McKinsey & Company has agreed to pay $123 million as part of a three-year deferred prosecution agreement (DPA) to resolve allegations of bribery involving officials at two South African state-owned enterprises. If McKinsey adheres to the agreement’s conditions, the charges will be dismissed.
The consulting giant was investigated for facilitating bribes between 2012 and 2016 to secure confidential information and lucrative contracts from Eskom, South Africa’s largest energy utility, and Transnet, a freight rail and port operator. Court documents reveal that a senior McKinsey partner orchestrated payments to officials at these entities in exchange for insider information, enabling the firm to win multimillion-dollar consulting deals. McKinsey Africa partners reportedly funneled a portion of their fees as bribes.
The U.S. Department of Justice (DOJ) confirmed that McKinsey and its African subsidiary earned approximately $85 million in profits from these deals.

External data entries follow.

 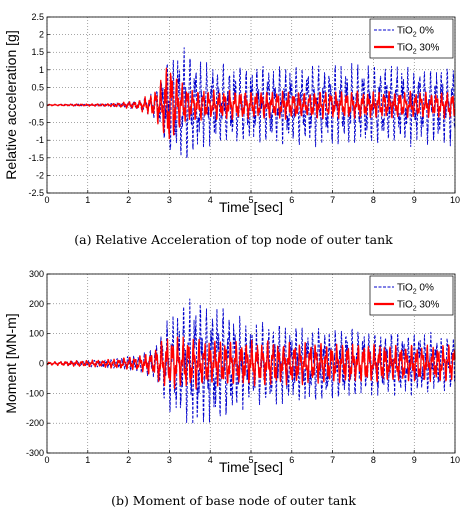 What do you see at coordinates (35, 453) in the screenshot?
I see `y-tick-label: -300` at bounding box center [35, 453].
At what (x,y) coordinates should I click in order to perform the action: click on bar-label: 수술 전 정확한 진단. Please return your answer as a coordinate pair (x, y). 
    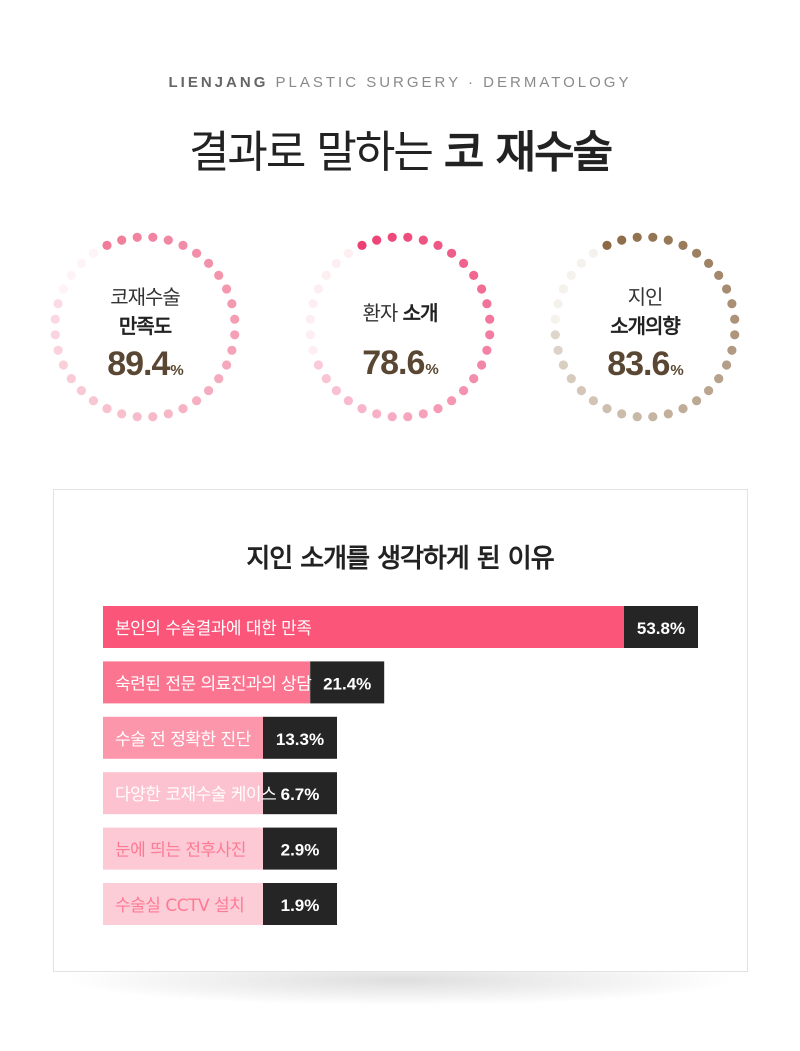
    Looking at the image, I should click on (184, 740).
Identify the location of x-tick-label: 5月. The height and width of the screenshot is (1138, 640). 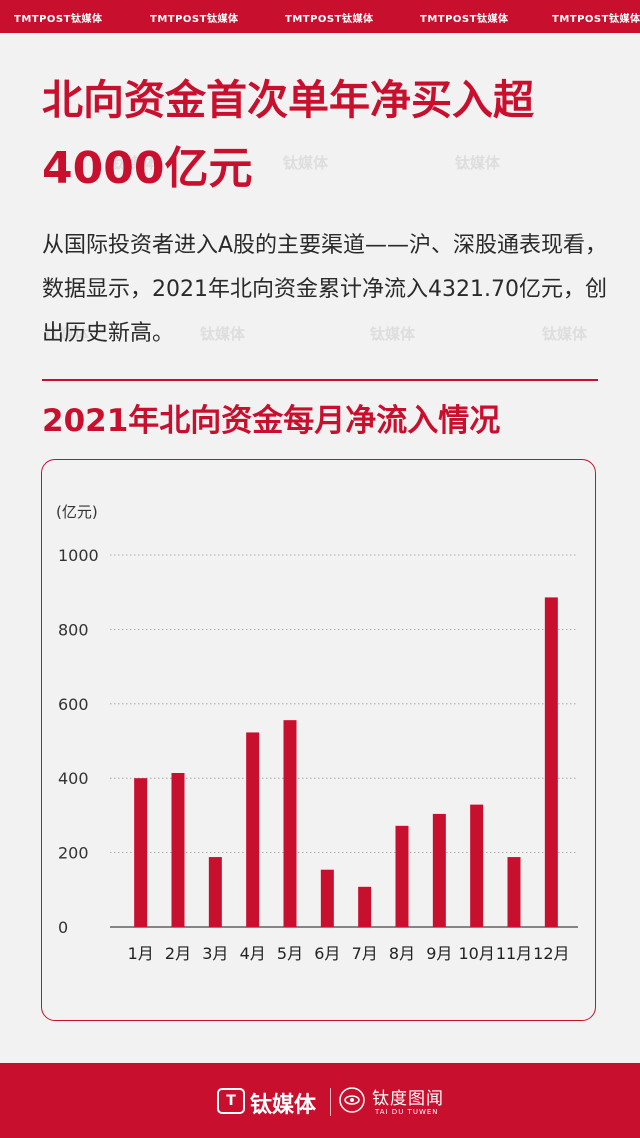
(290, 954).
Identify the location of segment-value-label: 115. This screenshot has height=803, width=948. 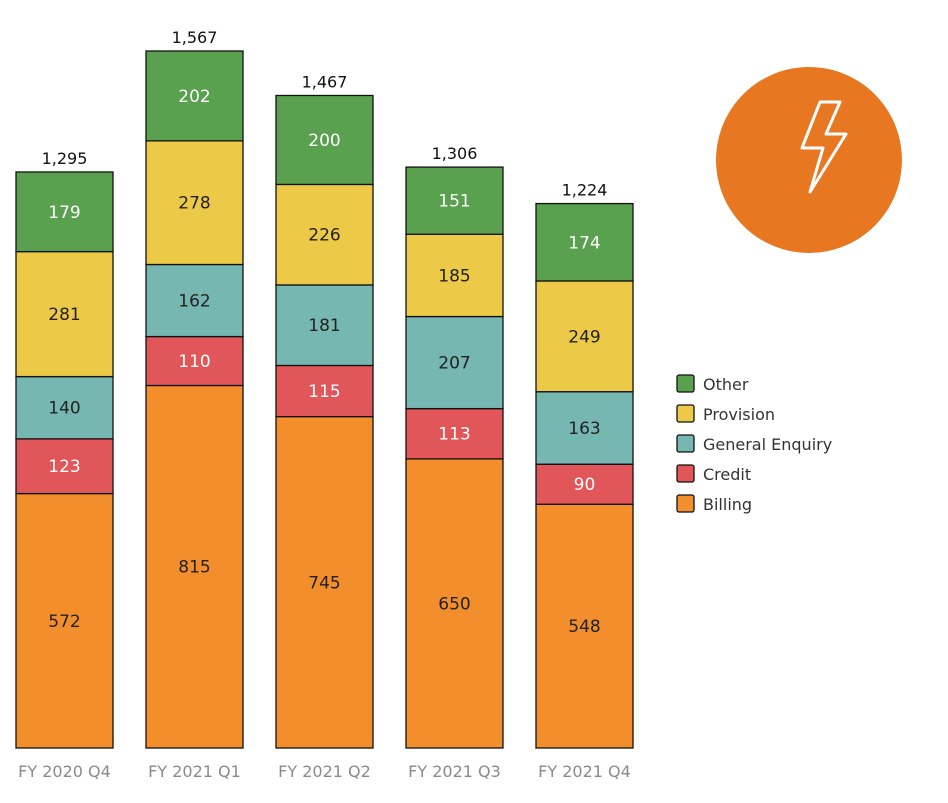
(324, 392).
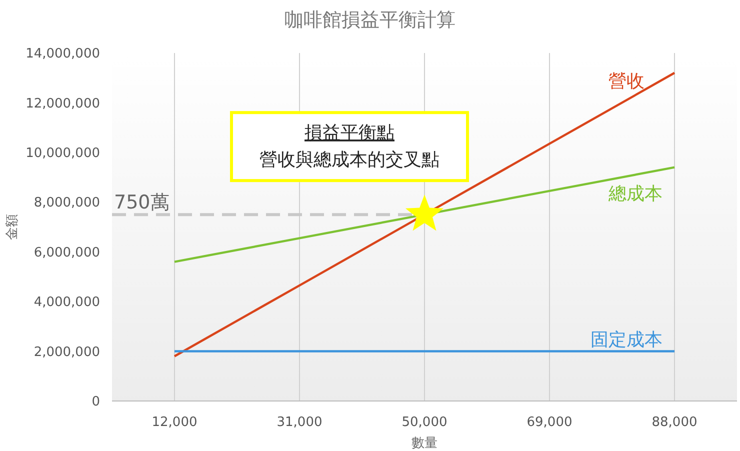 The image size is (740, 451). I want to click on series-label: 營收, so click(626, 81).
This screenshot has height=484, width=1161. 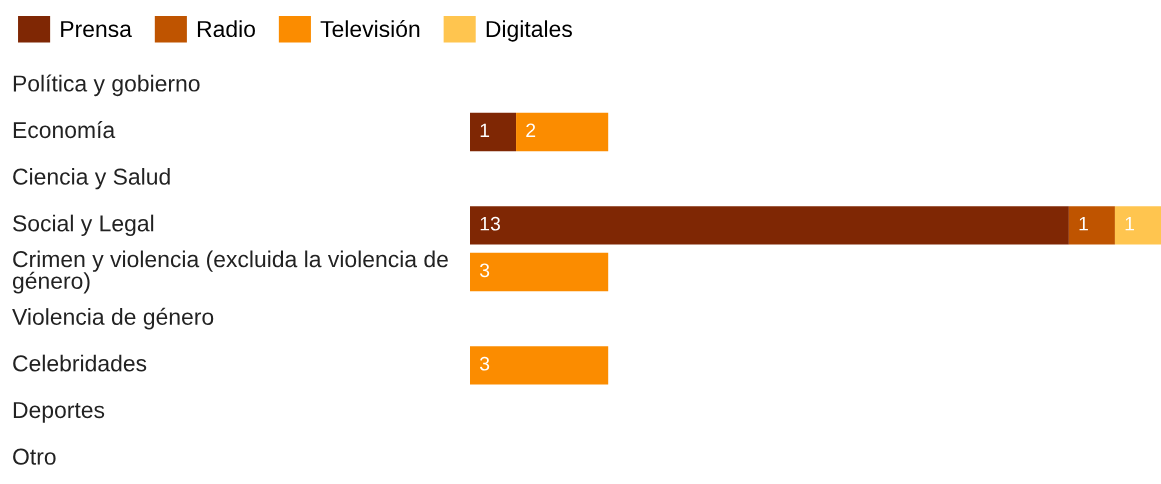 What do you see at coordinates (64, 130) in the screenshot?
I see `y-tick-label: Economía` at bounding box center [64, 130].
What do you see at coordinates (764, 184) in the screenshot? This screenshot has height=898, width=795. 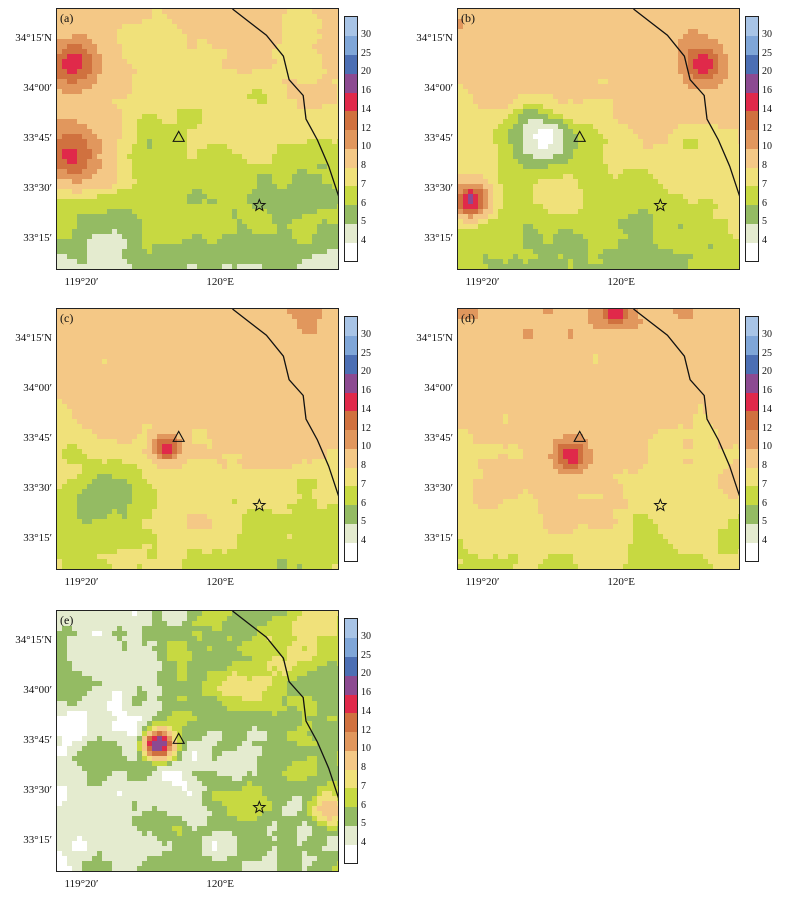 I see `colorbar-tick-label: 7` at bounding box center [764, 184].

Consequently, McKinsey was charged with conspiracy to violate the Foreign Corrupt Practices Act (FCPA) in New York.
“McKinsey Africa bribed South African officials to obtain highly profitable consulting work, generating tens of millions of dollars in profits,” stated Principal Deputy Assistant Attorney General Nicole Argentieri of the DOJ’s Criminal Division.
Vikas Sagar, a former McKinsey senior partner, also pleaded guilty to conspiring to violate the FCPA. In response, McKinsey stated that Sagar had acted independently and was subsequently dismissed. The firm emphasized that it had returned the fees to Eskom and Transnet years ago.
In a statement, McKinsey expressed regret: “We publicly apologized in 2018 and took accountable actions, including assuming responsibility for Sagar’s actions. McKinsey today operates with strengthened governance and ethical standards.”
The settlement includes penalties in South Africa, with McKinsey reiterating its commitment to closing this chapter responsibly and moving forward with reformed practices.